Ester’s attention was momentarily grabbed by her beloved maid. She took the cup and offered Abigail a smile, then patted the cushion next to her. “I imagine you are wondering about the incident that you just beheld.”
“I would never pry into your past.” Abigail sat in her normal place and folded her small hands into her lap.
“I know. But I would like to tell you, if you would like to listen. Perhaps you can learn something from my past naivete.”
“I wish to share in any story you desire to tell.”
Ester smiled, but it soon faded as her mind retraced the past decades, to the time when she was little more than a girl herself. Finally becoming a woman but with little knowledge of how to handle it.
“As you know, my father was high priest for a time, the years of my maturing,” she began. “My mother died when I was in my tenth year, so it was only my father who saw to my upbringing those later years. He taught me what he knew: the Law. But never did I sit down with an older woman and hear of how to best grasp the transition into womanhood, marriage. So it was not with grace that I handled myself.”
She sighed, searching the room as if for the best path to take in this journey to her past. “I was fourteen when I wandered to this section of the city, where the soldiers stayed. My father had, of course, charged me to stay as far away from the Romans as I could at all times. To go to the other side of the street when one was about in the city, to stay away from the booths when they purchased their goods, and to never go near the compound, especially alone. But–” she gave a breath of a laugh– “I had a stroke of rebellion then, I suppose, because at first opportunity, here I was.
“I was trying to act nonchalant, but my courage was not long lasting, and I ended up in the marketplace, which I deemed safe enough. Oddly, though, it was there that I met my first Roman centurion.”
“The master?”
Ester smiled. “No. A friend of his, who has long since returned to Rome. He was a brash and forward man, more of a boy, really. He approached me and started complimenting me, quoting some poem I had never heard. Needless to say, I was terrified.”
They shared a smile, and Ester chuckled. “All I could think was that my father would kill me, and that Jairus would never marry me if I was caught. But I have gotten ahead of myself, I have not even mentioned Jairus. I will go to him now instead.

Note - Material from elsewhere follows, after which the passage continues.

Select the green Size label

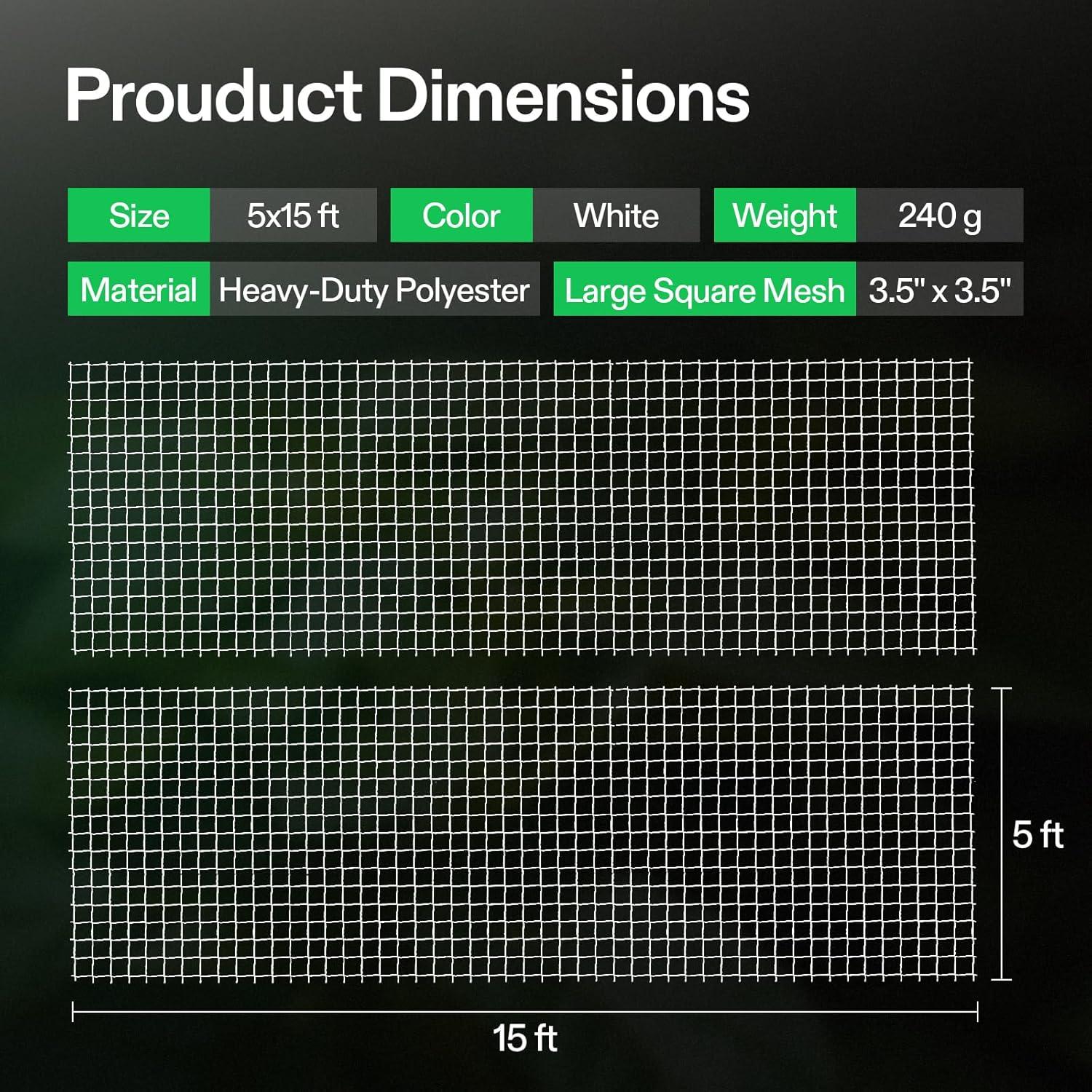coord(139,215)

“I had known him for most of my life. Our families were very close, and it had been long understood that we would marry, although no formal betrothal had yet taken place. Jairus was years older than me, and I found him so intriguing. It had always seemed a bit unreal that I would someday be the wife of he who would someday surely be so powerful. Whenever I saw him I would try to hide my face and practice every virtue I knew to prove that I was worthy of him, but he would never allow it to last long. Inside of five minutes he would have me laughing about something, or engaged in a discussion of the Law. My father scolded me often, telling me that Jairus would never want a wife that spoke as a man. But if he did not, then I could not understand why he drew me into those conversations.”
Ester shook her head in the old confusion and took a sip of her camomile. “So, when I was faced with that soldier and frightened that I would anger the two men most important to me, I did what they both taught me to do: I tried to talk my way away. When the boy finished his little line, something, I believe, from Homer, I told him that his barbarian poet was a heathen and completely ignorant of all truth, as were all the philosophers his people so loved to dote upon.”

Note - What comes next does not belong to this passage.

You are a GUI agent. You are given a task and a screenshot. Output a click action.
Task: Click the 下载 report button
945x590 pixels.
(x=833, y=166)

Abigail bit her lip against obvious laughter.
Ester sighed. “I thought he was going to strike me, he was so angry. And he may have, if it were not that Cleopas chose that moment to intervene. He had been listening the whole time at the next booth, but I did not notice him until he put a hand on his friend’s shoulder and said to him–I will never forget this–‘Did you hear her, Mannas? Finally, one who knows Truth, after all of those horrible dialogues we were forced to read. What luck to happen upon her here, and what fortune that knowledge has taken such a beautiful form!’
“I, of course, took that opportunity to try to slip away, but Cleopas would have none of it. He caught up with me at the edge of the marketplace and insisted on walking me home. I ignored him, but he would not be put off.